■ Exercise aim
Repeat the material in full. Keep every line exactly as it is.

■ Source records
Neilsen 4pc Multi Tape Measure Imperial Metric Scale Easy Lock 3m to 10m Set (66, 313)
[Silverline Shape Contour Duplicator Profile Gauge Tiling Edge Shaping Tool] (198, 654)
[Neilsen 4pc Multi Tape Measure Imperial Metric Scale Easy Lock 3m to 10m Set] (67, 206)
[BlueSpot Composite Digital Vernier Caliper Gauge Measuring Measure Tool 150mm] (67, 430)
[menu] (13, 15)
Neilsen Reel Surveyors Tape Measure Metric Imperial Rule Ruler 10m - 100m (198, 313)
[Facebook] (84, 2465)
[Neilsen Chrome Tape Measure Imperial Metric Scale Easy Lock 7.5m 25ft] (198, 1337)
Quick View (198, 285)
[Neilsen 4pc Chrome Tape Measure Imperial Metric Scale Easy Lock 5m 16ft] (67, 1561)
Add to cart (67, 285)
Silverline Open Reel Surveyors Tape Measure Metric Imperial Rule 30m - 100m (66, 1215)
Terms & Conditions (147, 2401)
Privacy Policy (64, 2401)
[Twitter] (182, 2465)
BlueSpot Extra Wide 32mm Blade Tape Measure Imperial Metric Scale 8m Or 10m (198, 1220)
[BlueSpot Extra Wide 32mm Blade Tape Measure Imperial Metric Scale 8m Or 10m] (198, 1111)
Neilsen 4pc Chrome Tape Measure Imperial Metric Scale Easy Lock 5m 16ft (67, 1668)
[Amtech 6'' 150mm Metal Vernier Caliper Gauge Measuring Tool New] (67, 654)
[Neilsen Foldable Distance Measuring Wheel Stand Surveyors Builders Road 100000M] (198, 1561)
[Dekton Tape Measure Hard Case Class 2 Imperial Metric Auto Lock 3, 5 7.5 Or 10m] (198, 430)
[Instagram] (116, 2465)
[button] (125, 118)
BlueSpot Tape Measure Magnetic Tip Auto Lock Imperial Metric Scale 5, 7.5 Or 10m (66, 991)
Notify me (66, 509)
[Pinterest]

■ Solution
Neilsen 4pc Multi Tape Measure Imperial Metric Scale Easy Lock 3m to 10m Set (66, 313)
[Silverline Shape Contour Duplicator Profile Gauge Tiling Edge Shaping Tool] (198, 654)
[Neilsen 4pc Multi Tape Measure Imperial Metric Scale Easy Lock 3m to 10m Set] (67, 206)
[BlueSpot Composite Digital Vernier Caliper Gauge Measuring Measure Tool 150mm] (67, 430)
[menu] (13, 15)
Neilsen Reel Surveyors Tape Measure Metric Imperial Rule Ruler 10m - 100m (198, 313)
[Facebook] (84, 2465)
[Neilsen Chrome Tape Measure Imperial Metric Scale Easy Lock 7.5m 25ft] (198, 1337)
Quick View (198, 285)
[Neilsen 4pc Chrome Tape Measure Imperial Metric Scale Easy Lock 5m 16ft] (67, 1561)
Add to cart (67, 285)
Silverline Open Reel Surveyors Tape Measure Metric Imperial Rule 30m - 100m (66, 1215)
Terms & Conditions (147, 2401)
Privacy Policy (64, 2401)
[Twitter] (182, 2465)
BlueSpot Extra Wide 32mm Blade Tape Measure Imperial Metric Scale 8m Or 10m (198, 1220)
[BlueSpot Extra Wide 32mm Blade Tape Measure Imperial Metric Scale 8m Or 10m] (198, 1111)
Neilsen 4pc Chrome Tape Measure Imperial Metric Scale Easy Lock 5m 16ft (67, 1668)
[Amtech 6'' 150mm Metal Vernier Caliper Gauge Measuring Tool New] (67, 654)
[Neilsen Foldable Distance Measuring Wheel Stand Surveyors Builders Road 100000M] (198, 1561)
[Dekton Tape Measure Hard Case Class 2 Imperial Metric Auto Lock 3, 5 7.5 Or 10m] (198, 430)
[Instagram] (116, 2465)
[button] (125, 118)
BlueSpot Tape Measure Magnetic Tip Auto Lock Imperial Metric Scale 5, 7.5 Or 10m (66, 991)
Notify me (66, 509)
[Pinterest]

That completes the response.